3. Include debridement in the code or bill separately. In most cases, repair codes include debridement, so you would bill it as part of a procedure. But, if gross contamination requires prolonged cleansing, removal of a lot of contaminated tissue or when debridement alone is performed without immediate primary closure, CPT considers debridement a separate procedure. Coding for debridement alone requires documentation that clearly indicates the procedure was performed separately or that a repair was not performed. The documentation might state, large amounts of devitalized tissue dissected from the area of injury and grossly contaminated wound jet-irrigated extensively with 500 cc of saline. Within the excision and debridement code range (11000-11044), soft tissue or bone is coded 11040-11044, and 11010-11012 is used for repair of subcutaneous tissue or muscle.
4. Provide adequate, timely documentation for reimbursement. If the documentation doesnt indicate the length of the wound repaired or the type of suture material used, I go back to the physician. And, we dont bill it until we have all the information, says Kathy Schnautz, CMA, billing supervisor at Evergreen Clinic, a five-physician emergency-care clinic in West Branch, Mich. To avoid having a carrier kick back your original claim because of inadequate documentation, or question (or perhaps even consider fraudulent) a revised claim because youve added documentation in an untimely manner, provide physicians up front with detailed, code-oriented descriptions of laceration repairs.
Proper documentation helps coders choose a higher-paying code irrespective of the repair level. Repair code ranges are based on length, so if the length of a laceration is unknown, the coder must use 12001* (simple repair of superficial wounds of scalp, neck, axillae, external genitalia, trunk and/or extremities [including hands and feet]; 2.5 cm or less), which has a lower relative value than 12002* (... 2.6 to 7.5 cm), the code for the same laceration documented as 4.5-cm long.
The code for a complex repair of a 4-cm laceration is 13101 (repair, complex, trunk; 2.6 to 7.5 cm). But if the layers of closure and other procedural elements that comprise a complex repair are not in the documentation, the coder will have to use 12002*, which has a payment rate almost 10 times lower than 13101, says Susan Callaway CPC, CCS-P, an independent coding consultant and educator in North Augusta, S.C.
5. Review repair method to help determine coding level.
Suture: If a repair involves two types of suture material, its most likely an intermediate repair, Storman says.

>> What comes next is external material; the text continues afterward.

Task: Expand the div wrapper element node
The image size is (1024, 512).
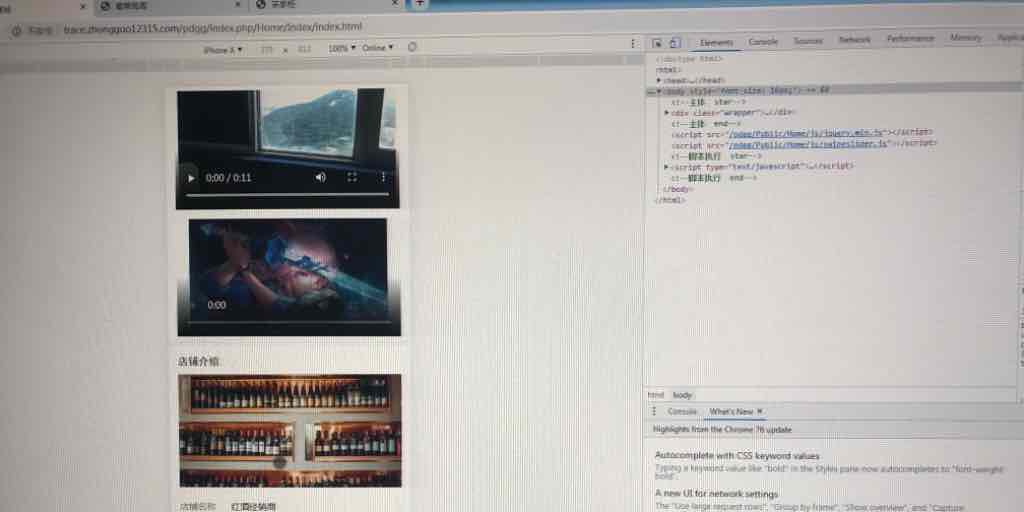Action: point(667,112)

For example, if a physician uses a dissolvable suture material in the subcutaneous tissue and a nonabsorbable suture on the skin that needs to be removed later, its obviously a layered closure and an intermediate repair.

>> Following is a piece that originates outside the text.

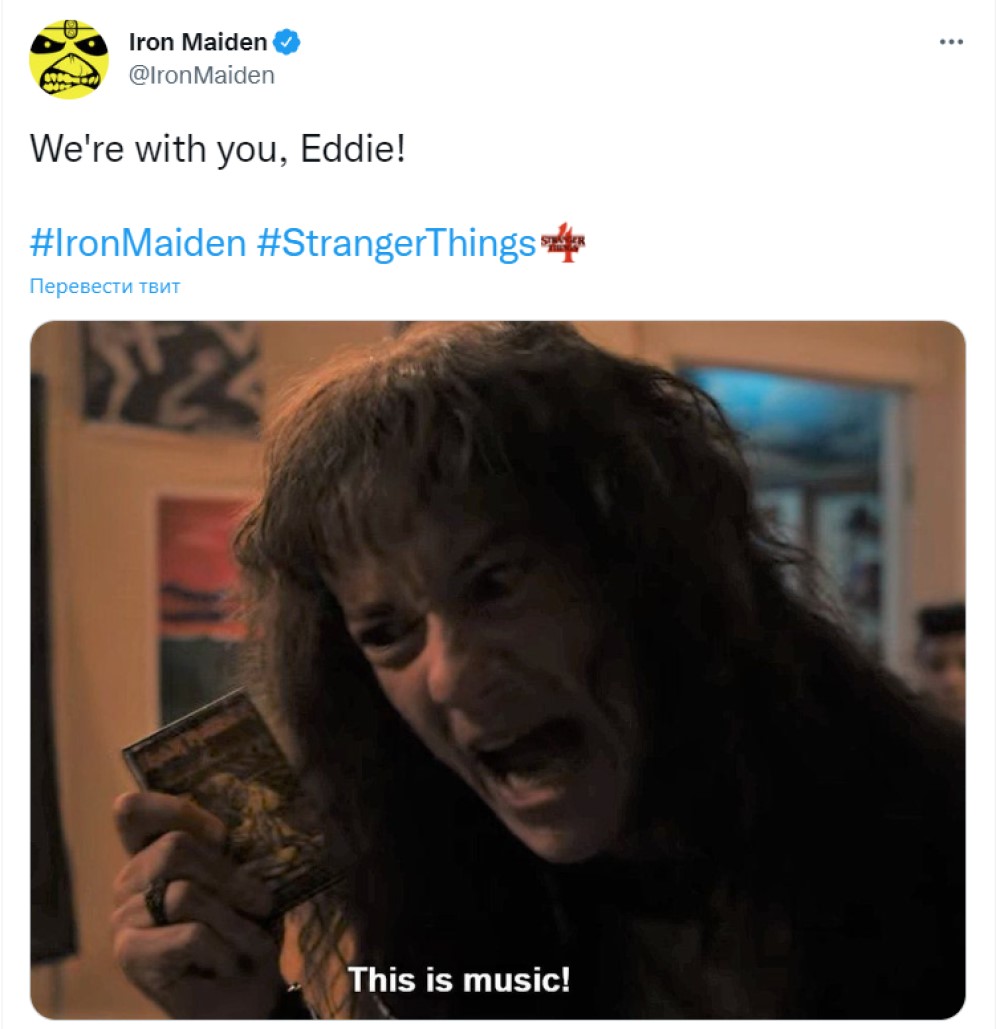Viewport: 1000px width, 1029px height.
Task: Open the #StrangerThings hashtag
Action: pyautogui.click(x=396, y=243)
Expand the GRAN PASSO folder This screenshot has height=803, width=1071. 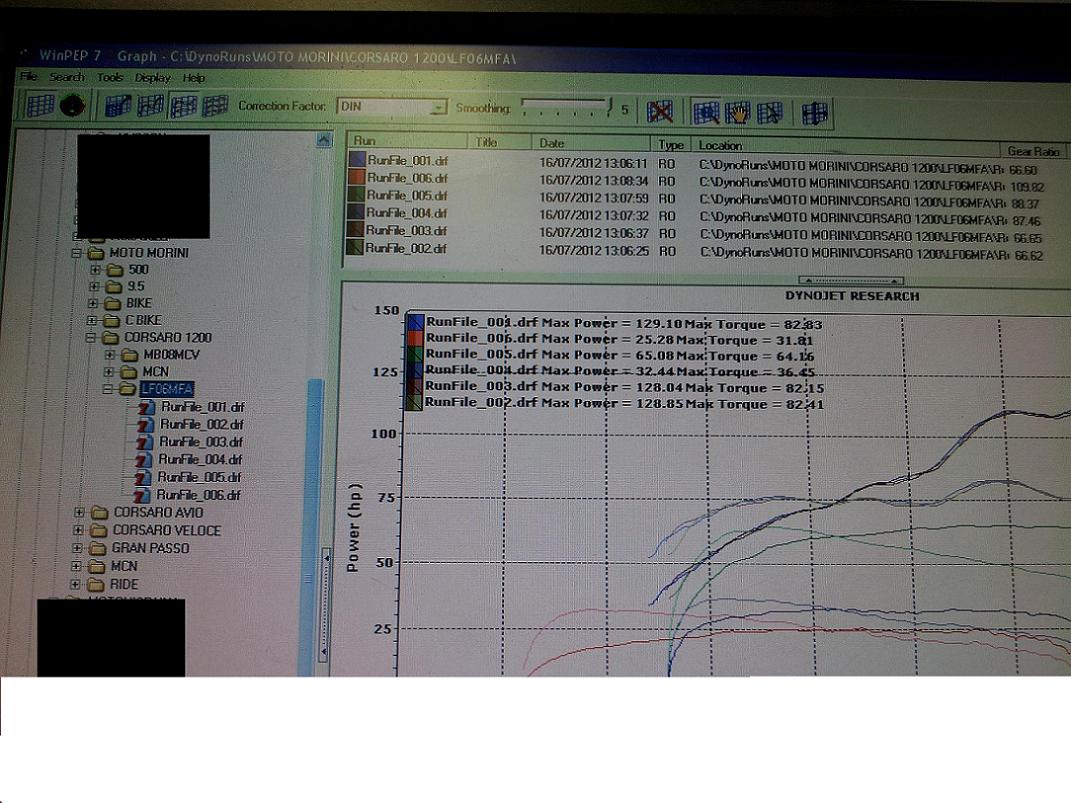tap(80, 549)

Dermabond: Several questions arise with Dermabond: Include it with the repair codes? Report it separately? How does it affect the level of repair? When submitting to Medicare, if Dermabond is the sole form of closure, code it with HCPCS G0168 (wound closure utilizing tissue adhesive[s] only). However, if used with a layered closure, simply use the appropriate repair code. For non-Medicare patients you can use 12001* for sutures, staples or Dermabond because CPT does not have a specific code for tissue adhesives.